Dataset excerpts:
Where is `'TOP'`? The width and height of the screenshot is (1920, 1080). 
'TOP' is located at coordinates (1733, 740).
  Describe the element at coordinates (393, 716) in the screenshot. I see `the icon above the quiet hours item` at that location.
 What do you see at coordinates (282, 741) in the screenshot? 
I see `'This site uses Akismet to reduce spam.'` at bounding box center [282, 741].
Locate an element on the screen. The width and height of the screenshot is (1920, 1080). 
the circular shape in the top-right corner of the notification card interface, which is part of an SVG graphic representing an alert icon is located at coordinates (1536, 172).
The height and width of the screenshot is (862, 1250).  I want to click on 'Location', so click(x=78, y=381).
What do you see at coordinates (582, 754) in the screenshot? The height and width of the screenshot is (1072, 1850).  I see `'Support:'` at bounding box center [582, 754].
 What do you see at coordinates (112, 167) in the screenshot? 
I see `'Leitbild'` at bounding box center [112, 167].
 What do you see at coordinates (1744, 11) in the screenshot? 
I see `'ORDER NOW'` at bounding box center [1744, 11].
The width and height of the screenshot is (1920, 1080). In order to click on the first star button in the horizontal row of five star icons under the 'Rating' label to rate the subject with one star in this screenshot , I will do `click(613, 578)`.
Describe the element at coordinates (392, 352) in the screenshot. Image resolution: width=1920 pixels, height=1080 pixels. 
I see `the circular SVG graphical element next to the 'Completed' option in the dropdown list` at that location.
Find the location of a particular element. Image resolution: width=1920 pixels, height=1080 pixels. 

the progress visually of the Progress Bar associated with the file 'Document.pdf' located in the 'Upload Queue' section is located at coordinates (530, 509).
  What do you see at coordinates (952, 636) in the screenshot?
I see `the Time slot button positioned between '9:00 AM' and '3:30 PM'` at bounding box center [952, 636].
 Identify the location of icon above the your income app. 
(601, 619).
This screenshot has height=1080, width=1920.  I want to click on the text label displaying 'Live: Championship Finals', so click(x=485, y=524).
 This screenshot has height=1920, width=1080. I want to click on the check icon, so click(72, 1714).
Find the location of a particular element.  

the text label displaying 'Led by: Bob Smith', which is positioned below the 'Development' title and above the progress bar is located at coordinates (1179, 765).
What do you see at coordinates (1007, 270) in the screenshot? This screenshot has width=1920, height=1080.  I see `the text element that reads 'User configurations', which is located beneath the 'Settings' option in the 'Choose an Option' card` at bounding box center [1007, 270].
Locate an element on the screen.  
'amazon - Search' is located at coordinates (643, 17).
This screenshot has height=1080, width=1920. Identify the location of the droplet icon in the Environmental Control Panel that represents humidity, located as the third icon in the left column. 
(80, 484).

Task:
Can you reproduce the part of the material that opens with the line containing "What do you see at coordinates (1744, 11)" and closes with the line containing "center [1744, 11].", substituting "screen capture" for "screenshot" and leaving everything else unchanged?

Complete answer:
 What do you see at coordinates (1744, 11) in the screen capture? 
I see `'ORDER NOW'` at bounding box center [1744, 11].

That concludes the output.